Exercise inputs |
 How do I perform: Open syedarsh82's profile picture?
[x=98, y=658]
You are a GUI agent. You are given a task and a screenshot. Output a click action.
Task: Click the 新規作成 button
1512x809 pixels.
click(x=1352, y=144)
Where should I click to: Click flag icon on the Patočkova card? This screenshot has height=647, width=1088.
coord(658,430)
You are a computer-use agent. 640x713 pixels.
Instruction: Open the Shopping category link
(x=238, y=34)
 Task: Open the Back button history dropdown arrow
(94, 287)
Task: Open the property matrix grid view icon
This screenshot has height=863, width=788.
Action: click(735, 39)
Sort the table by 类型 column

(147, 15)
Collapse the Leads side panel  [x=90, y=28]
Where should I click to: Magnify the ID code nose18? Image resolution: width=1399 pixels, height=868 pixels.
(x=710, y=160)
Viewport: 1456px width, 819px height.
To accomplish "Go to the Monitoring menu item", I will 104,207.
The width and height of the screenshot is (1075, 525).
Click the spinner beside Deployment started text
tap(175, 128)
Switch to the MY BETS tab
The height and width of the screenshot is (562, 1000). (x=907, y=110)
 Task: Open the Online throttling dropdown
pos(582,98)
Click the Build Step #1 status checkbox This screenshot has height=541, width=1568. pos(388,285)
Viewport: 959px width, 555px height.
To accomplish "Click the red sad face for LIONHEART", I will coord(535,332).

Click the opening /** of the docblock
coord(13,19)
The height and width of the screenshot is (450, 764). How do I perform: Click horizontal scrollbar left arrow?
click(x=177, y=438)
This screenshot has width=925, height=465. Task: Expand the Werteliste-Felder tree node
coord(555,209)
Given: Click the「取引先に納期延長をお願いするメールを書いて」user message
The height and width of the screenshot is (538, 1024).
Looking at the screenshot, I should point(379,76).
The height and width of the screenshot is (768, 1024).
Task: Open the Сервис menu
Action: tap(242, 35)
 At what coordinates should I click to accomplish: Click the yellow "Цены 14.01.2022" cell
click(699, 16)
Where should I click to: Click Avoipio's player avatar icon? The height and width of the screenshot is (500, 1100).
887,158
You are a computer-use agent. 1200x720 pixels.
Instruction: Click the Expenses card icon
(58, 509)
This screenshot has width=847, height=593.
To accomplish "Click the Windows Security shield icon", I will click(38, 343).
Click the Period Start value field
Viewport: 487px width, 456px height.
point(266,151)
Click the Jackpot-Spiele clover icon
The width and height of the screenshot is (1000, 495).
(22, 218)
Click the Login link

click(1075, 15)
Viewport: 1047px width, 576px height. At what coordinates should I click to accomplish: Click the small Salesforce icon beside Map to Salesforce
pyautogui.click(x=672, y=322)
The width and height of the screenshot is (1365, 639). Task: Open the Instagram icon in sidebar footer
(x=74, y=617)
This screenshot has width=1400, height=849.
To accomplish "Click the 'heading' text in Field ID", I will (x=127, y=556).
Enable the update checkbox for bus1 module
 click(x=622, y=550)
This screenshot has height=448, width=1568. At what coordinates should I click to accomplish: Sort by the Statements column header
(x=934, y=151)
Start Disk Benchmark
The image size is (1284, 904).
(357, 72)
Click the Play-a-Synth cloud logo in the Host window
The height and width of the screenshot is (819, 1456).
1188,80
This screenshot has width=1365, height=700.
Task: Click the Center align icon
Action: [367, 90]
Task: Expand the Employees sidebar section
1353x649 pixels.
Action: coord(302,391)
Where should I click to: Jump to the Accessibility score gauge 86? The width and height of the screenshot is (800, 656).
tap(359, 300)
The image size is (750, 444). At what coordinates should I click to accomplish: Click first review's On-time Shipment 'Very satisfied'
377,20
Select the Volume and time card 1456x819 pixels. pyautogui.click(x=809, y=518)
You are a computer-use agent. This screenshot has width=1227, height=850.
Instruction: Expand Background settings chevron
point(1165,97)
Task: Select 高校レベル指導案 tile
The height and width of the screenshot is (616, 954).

Written request | Copy every line from the one containing "Click the opening /** of the docblock" down to the one containing "Action: tap(242, 35)", both included, unchanged.

Output below |
Click the opening /** of the docblock
coord(13,19)
The height and width of the screenshot is (450, 764). How do I perform: Click horizontal scrollbar left arrow?
click(x=177, y=438)
This screenshot has width=925, height=465. Task: Expand the Werteliste-Felder tree node
coord(555,209)
Given: Click the「取引先に納期延長をお願いするメールを書いて」user message
The height and width of the screenshot is (538, 1024).
Looking at the screenshot, I should point(379,76).
The height and width of the screenshot is (768, 1024).
Task: Open the Сервис menu
Action: tap(242, 35)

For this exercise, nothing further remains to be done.